Les performances du GIE sont d'autant plus remarquables que sa
pénétration du marché a été de beaucoup
postérieure à celle de ses concurrents.
Or, les nouveaux entrants sur le marché aéronautique civil
doivent pour s'imposer surmonter des handicaps considérables.
Le premier d'entre eux
consiste à assumer des coûts de
développement
élevés déjà partiellement
amortis chez leurs concurrents qui, de ce fait, bénéficient d'une
liberté de manoeuvre incomparable pour fixer leurs prix.
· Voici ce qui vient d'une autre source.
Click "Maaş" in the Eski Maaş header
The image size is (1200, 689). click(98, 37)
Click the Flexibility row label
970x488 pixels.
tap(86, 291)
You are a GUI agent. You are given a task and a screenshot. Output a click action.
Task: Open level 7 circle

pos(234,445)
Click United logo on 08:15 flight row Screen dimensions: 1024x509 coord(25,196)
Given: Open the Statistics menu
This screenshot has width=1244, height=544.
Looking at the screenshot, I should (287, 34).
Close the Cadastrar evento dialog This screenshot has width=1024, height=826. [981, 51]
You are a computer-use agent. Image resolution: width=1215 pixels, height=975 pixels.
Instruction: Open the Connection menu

Le second, d'une importance pratique considérable, consiste
à
imposer des produits nouveaux
auprès de clients accoutumés
aux produits imposés par les industriels qui occupent le marché.
Car, l'achat par une compagnie d'un nouveau type d'appareil lui occasionne des
coûts très supérieure à ceux qu'elle supporte en
acquérant les avions appartenant à la famille de son
équipement. Les coûts de qualification des équipages,
véritablement considérables pour les compagnies, sont en effet
d'autant plus élevés que les appareils qui les impliquent sont
éloignés de ceux auxquels les personnels navigants sont
habitués. De la même manière, l'optimisation des
coûts de maintenance des flottes commerciales suppose que
l'équipement en avions d'un même type atteigne un seuil critique.
Ainsi, le coût des pièces de rechange est-il pour une compagnie de
l'ordre de 15 % du coût d'un avion, seul de son type dans sa flotte,
alors qu'il baisse à 7 % lorsque la compagnie dispose d'au moins
une dizaine d'appareils d'un type donné.